# TASK DESCRIPTION
In the rows below, replace "Instruction" with "Command" wherever it occurs, and write every row out again with nothing else changed.

# EXERCISE MATERIALS
§
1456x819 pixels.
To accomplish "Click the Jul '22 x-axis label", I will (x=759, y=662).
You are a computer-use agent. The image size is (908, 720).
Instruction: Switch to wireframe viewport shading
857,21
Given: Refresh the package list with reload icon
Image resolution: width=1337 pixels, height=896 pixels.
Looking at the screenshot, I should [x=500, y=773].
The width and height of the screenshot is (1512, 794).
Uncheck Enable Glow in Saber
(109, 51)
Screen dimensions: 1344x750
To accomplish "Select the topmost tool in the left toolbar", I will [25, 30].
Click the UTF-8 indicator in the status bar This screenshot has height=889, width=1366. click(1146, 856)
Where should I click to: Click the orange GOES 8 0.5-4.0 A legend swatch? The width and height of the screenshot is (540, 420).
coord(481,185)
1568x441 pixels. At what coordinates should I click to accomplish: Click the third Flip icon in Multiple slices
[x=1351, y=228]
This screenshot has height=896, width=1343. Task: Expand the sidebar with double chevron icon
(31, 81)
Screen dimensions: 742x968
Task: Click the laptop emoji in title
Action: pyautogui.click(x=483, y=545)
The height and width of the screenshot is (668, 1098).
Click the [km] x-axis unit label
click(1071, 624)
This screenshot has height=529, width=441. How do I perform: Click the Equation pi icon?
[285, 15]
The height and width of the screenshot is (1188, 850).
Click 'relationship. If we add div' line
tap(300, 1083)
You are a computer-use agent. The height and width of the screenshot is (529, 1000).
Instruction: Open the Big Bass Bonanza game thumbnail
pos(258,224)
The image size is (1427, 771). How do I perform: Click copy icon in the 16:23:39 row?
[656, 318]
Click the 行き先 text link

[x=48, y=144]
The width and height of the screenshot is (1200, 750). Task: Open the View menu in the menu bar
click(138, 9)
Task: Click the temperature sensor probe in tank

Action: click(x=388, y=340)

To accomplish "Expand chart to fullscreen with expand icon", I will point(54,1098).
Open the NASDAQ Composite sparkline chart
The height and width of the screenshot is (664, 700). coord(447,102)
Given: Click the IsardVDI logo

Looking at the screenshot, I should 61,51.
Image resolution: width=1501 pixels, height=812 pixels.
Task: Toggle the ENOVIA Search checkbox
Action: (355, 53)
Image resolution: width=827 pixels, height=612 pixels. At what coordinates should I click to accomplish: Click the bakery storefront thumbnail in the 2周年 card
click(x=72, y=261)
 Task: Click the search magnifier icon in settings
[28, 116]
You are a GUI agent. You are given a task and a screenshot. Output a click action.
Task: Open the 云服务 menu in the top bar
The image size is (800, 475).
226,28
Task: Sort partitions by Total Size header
§
# TASK ANSWER
1456x819 pixels.
To accomplish "Click the Jul '22 x-axis label", I will (x=759, y=662).
You are a computer-use agent. The image size is (908, 720).
Command: Switch to wireframe viewport shading
857,21
Given: Refresh the package list with reload icon
Image resolution: width=1337 pixels, height=896 pixels.
Looking at the screenshot, I should [x=500, y=773].
The width and height of the screenshot is (1512, 794).
Uncheck Enable Glow in Saber
(109, 51)
Screen dimensions: 1344x750
To accomplish "Select the topmost tool in the left toolbar", I will [25, 30].
Click the UTF-8 indicator in the status bar This screenshot has height=889, width=1366. click(1146, 856)
Where should I click to: Click the orange GOES 8 0.5-4.0 A legend swatch? The width and height of the screenshot is (540, 420).
coord(481,185)
1568x441 pixels. At what coordinates should I click to accomplish: Click the third Flip icon in Multiple slices
[x=1351, y=228]
This screenshot has height=896, width=1343. Task: Expand the sidebar with double chevron icon
(31, 81)
Screen dimensions: 742x968
Task: Click the laptop emoji in title
Action: pyautogui.click(x=483, y=545)
The height and width of the screenshot is (668, 1098).
Click the [km] x-axis unit label
click(1071, 624)
This screenshot has height=529, width=441. How do I perform: Click the Equation pi icon?
[285, 15]
The height and width of the screenshot is (1188, 850).
Click 'relationship. If we add div' line
tap(300, 1083)
You are a computer-use agent. The height and width of the screenshot is (529, 1000).
Command: Open the Big Bass Bonanza game thumbnail
pos(258,224)
The image size is (1427, 771). How do I perform: Click copy icon in the 16:23:39 row?
[656, 318]
Click the 行き先 text link

[x=48, y=144]
The width and height of the screenshot is (1200, 750). Task: Open the View menu in the menu bar
click(138, 9)
Task: Click the temperature sensor probe in tank

Action: click(x=388, y=340)

To accomplish "Expand chart to fullscreen with expand icon", I will point(54,1098).
Open the NASDAQ Composite sparkline chart
The height and width of the screenshot is (664, 700). coord(447,102)
Given: Click the IsardVDI logo

Looking at the screenshot, I should 61,51.
Image resolution: width=1501 pixels, height=812 pixels.
Task: Toggle the ENOVIA Search checkbox
Action: (355, 53)
Image resolution: width=827 pixels, height=612 pixels. At what coordinates should I click to accomplish: Click the bakery storefront thumbnail in the 2周年 card
click(x=72, y=261)
 Task: Click the search magnifier icon in settings
[28, 116]
You are a GUI agent. You are given a task and a screenshot. Output a click action.
Task: Open the 云服务 menu in the top bar
The image size is (800, 475).
226,28
Task: Sort partitions by Total Size header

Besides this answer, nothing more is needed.